> _Text segment_:
=-=-=

The first thing I checked, of course. My laptop: 398G. The machine at school: 980G. We use an external 1T hard drive and never fill it more than 200G just to avoid errors like this. But these recordings often stop after 2 seconds, or 40 seconds. Hardly a storage issue.

 

[How exactly…]

 

We use Logic to record the CAF files. It’s an option in preferences.

 

We restart logic with a macro that very quickly presses space (stop), return (return to beginning), R (start recording). Logic starts a new batch of stereo pair CAF files and we split, then move the older ones.

 

As far as I understand, we could record endless CAF files, but that would be pretty inefficient once they get really large.

 

[How exactly are you splitting… ]

 

I have predefined blocks. Every hour up to 7:30, then 7:30 to 10:00 (concerts). When the script runs it checks the time. Finds the previous block (e.g., if splitting at 8:02, it splits 7 to 8). We use SoX in combination with the start time of the file to precisely cut each hour block (trim). They can then be recombined without losing any material. It’s extremely accurate. They are saved to another hard drive as aif.

=-=-=

> _Provided material_:
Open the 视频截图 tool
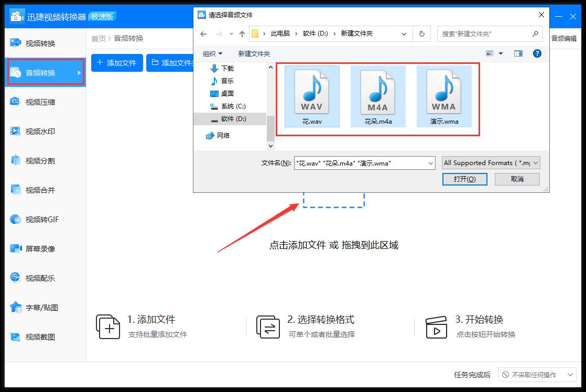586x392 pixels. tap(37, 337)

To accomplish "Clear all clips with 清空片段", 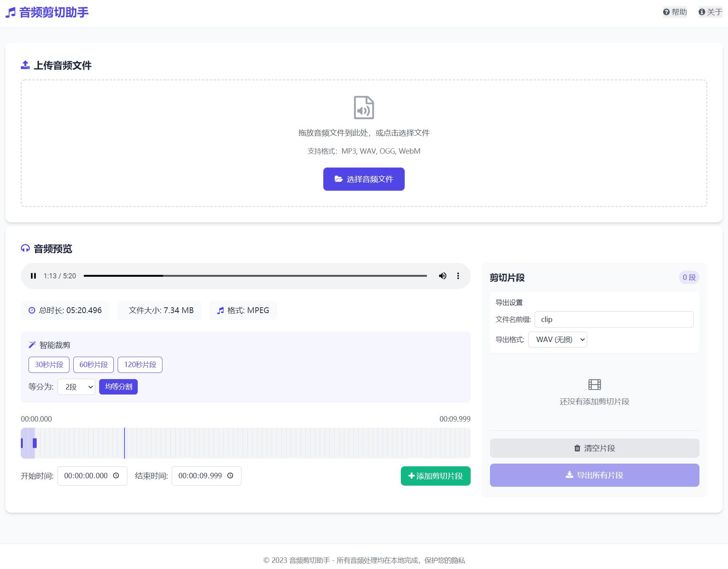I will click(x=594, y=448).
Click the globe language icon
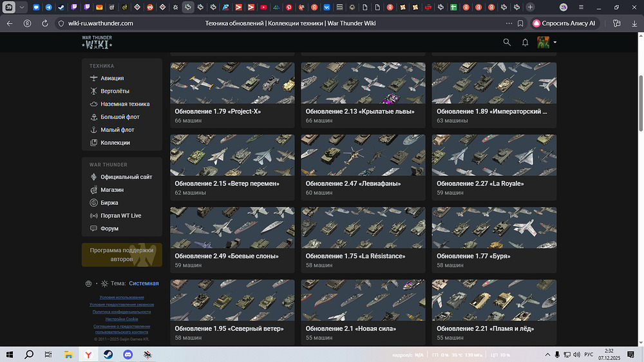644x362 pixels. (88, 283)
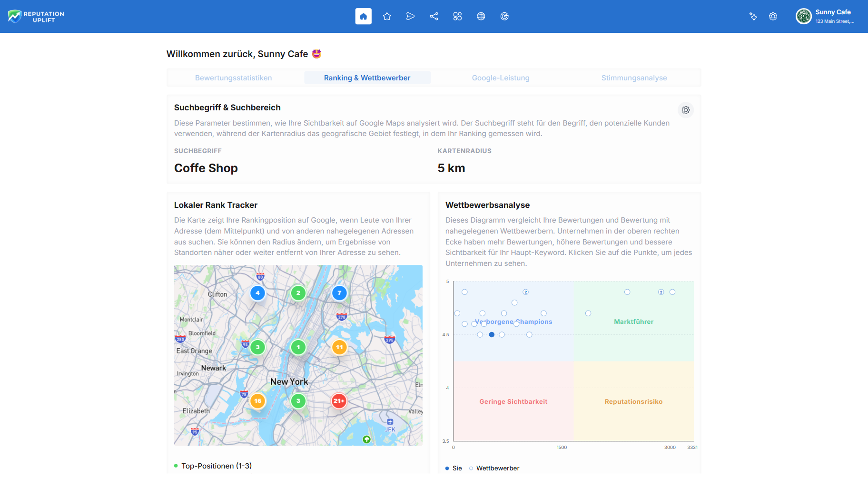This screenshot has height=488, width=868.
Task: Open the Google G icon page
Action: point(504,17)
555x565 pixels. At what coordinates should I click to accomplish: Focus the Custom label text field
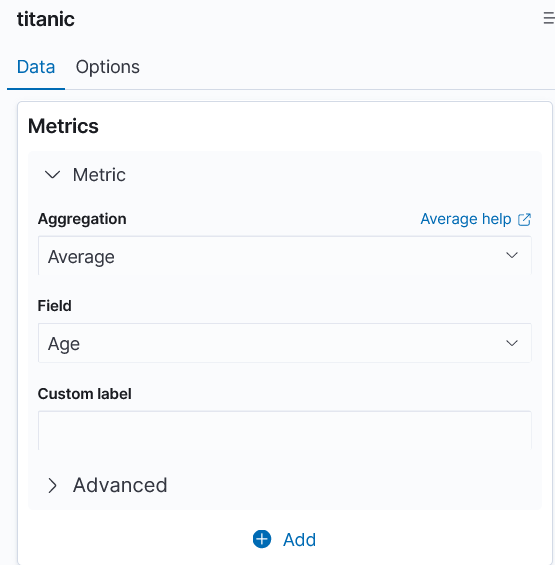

=-=-=

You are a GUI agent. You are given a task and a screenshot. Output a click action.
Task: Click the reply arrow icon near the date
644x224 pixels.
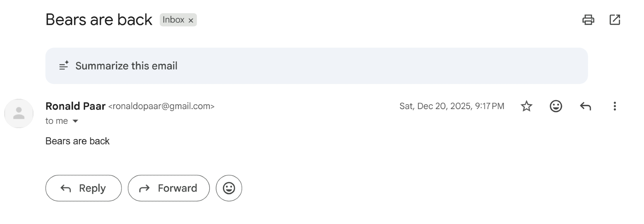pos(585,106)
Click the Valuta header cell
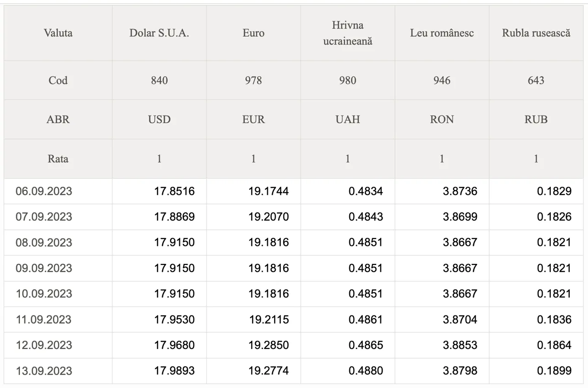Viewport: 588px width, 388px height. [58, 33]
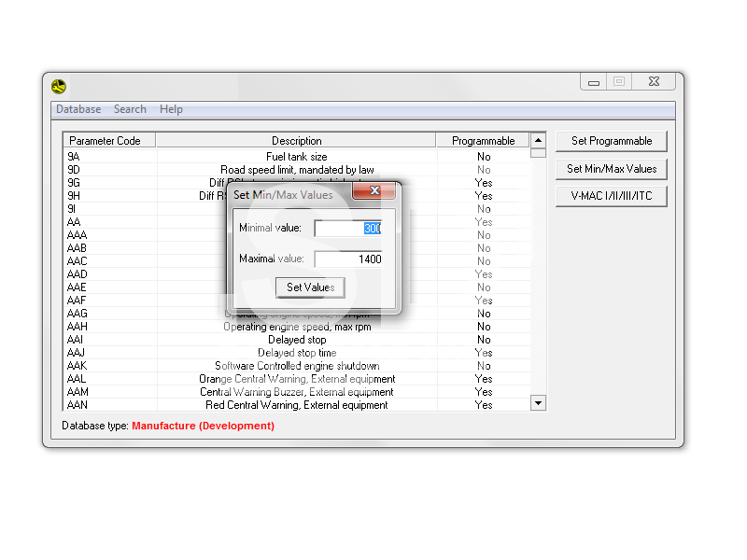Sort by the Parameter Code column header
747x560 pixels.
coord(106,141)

=-=-=

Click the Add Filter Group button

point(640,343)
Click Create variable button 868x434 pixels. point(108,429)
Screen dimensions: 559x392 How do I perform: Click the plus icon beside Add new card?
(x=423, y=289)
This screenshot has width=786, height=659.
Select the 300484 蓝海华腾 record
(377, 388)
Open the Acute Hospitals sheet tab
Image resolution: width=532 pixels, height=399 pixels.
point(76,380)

=-=-=

> _Tasks to carry out_:
a) Write out the passage on the Logic recording setup, from "The first thing" down to "a storage issue.".
b) Extend the account of the Logic recording and splitting setup, picking up after its final sentence.

> _Answers for the exercise_:
a)
The first thing I checked, of course. My laptop: 398G. The machine at school: 980G. We use an external 1T hard drive and never fill it more than 200G just to avoid errors like this. But these recordings often stop after 2 seconds, or 40 seconds. Hardly a storage issue.

b)
[Is that a limitation… ]

 

I appreciate the cynicism, but yes, that was the first thing we checked, letting Logic record till it stops, around 13 hours. There are a number of articles if you want to search, but we did try it. I think the limitation is something stupid, like the number of measures it can accommodate.

 

[Limitation to CAF…]

 

From Wikipedia, hundreds of years: “.caf container can contain many different audio formats, metadata tracks, and much more data. Like the RF64, it is not limited to a 4 GB file size and a single .caf file can theoretically save hundreds of years of recorded audio due to its use of 64-bit file offsets.”

 

That’s why we use it rather than AIF or WAV. We would have to split those up every 3 hours and that would create more problematic seams.

 

[How do you record 24/7…]

 

I said 24/7, but we don’t go overnight because there’s no point, but we could. We let Logic run about 10 hours, then reset it using the space, return, R macro. We lose 400ms with that operation, but we have two redundant machines and if there is a concert or a take at that split we go to the other machine (which splits at a different time). But we’ve also found we can edit the 400ms gap.

 

[You would be better off… ]

 

EXACTLY! That’s what I’m trying to do. I’m partway there, but I’m not going to rely on it if it stops after 20 seconds.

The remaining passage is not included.